L'ancien président de la Commission européenne, Romano Prodi, a déclaré à Euronews qu'il était grand temps de trouver une solution diplomatique à la crise.
Alors que la guerre dévastatrice contre l'Iran entre dans sa troisième semaine et que ses répercussions se font de plus en plus sentir dans le monde entier, le Forum mondial de Bakou, en Azerbaïdjan, a vu s'élever un concert de voix appelant à une issue diplomatique.
Le deuxième jour, le rassemblement annuel a présenté au moins un contrepoint : poursuivre l'offensive israélo-américaine.
Parmi les partisans de la diplomatie, le prix Nobel de la paix et président du Timor-Oriental José Ramos-Horta, qui a codirigé la transition pacifique de son pays vers l'indépendance vis-à-vis de l'Indonésie en 2002.
"Il était évident qu'une intervention israélo-américaine en Iran aurait un effet secondaire cataclysmique, et c'est ce qui se passe", a déclaré Ramos-Horta lors du forum. "Et bien sûr, l'impact économique ne reste pas dans la région. Il a des effets multiplicateurs très négatifs dans le monde entier. N'y ont-ils pas pensé ?"
"L'Afrique est particulièrement touchée par la crise énergétique, et les femmes en sont souvent les premières victimes", a déclaré Hafsat Abiola, présidente de Women in Africa. Elle est également responsable pour le Sud du projet Dandelion, une campagne mondiale menée par des femmes en faveur de la justice climatique.
"Nous n'avons pas le temps de faire la guerre.
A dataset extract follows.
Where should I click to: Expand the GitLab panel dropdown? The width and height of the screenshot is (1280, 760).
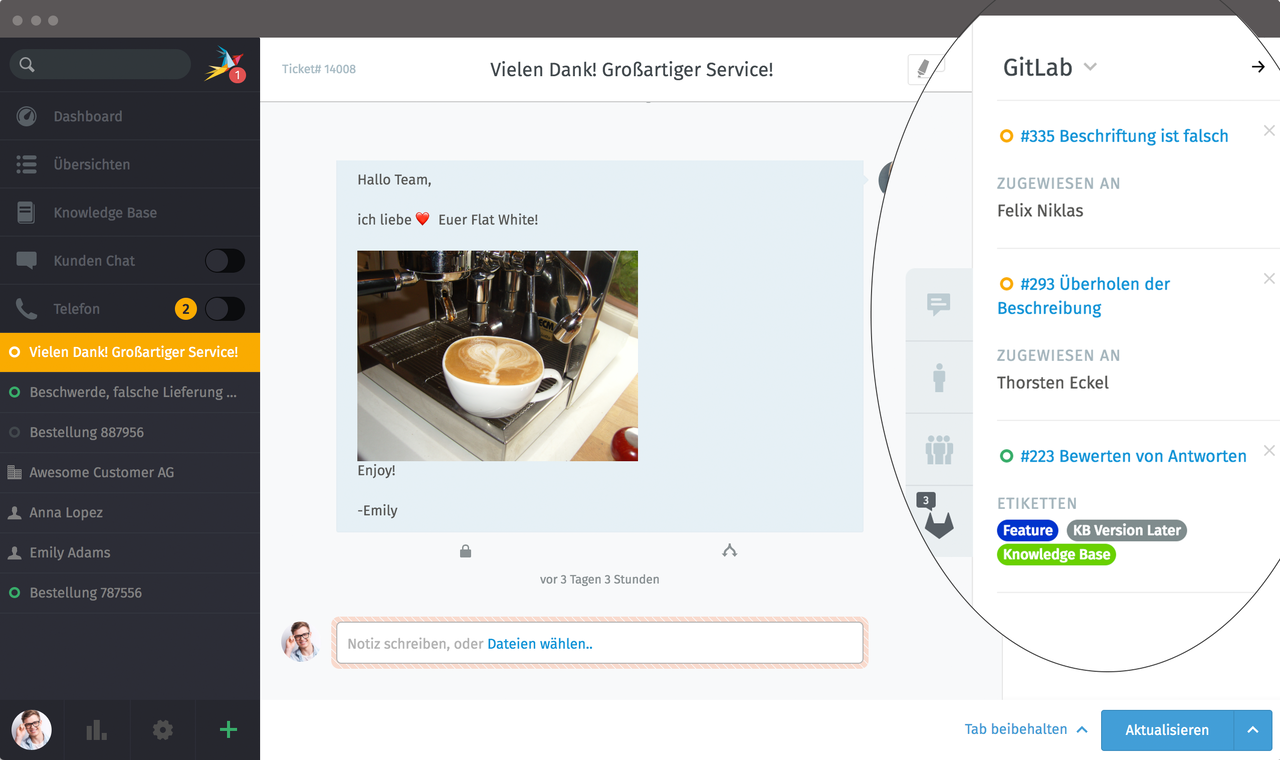coord(1090,68)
Une véritable guerre est menée contre tous les êtres humains de la planète, à savoir la crise climatique", affirme-t-elle. "Nous devons dépasser nos différences et travailler ensemble pour sauver la planète de la vie humaine et de toutes les formes de vie".
Tous les participants au Forum mondial de Bakou n'étaient toutefois pas favorables à une solution diplomatique, du moins pas pour l'instant. Van Taylor, membre du Congrès du Texas et vétéran militaire, est un fervent partisan du président américain Donald Trump.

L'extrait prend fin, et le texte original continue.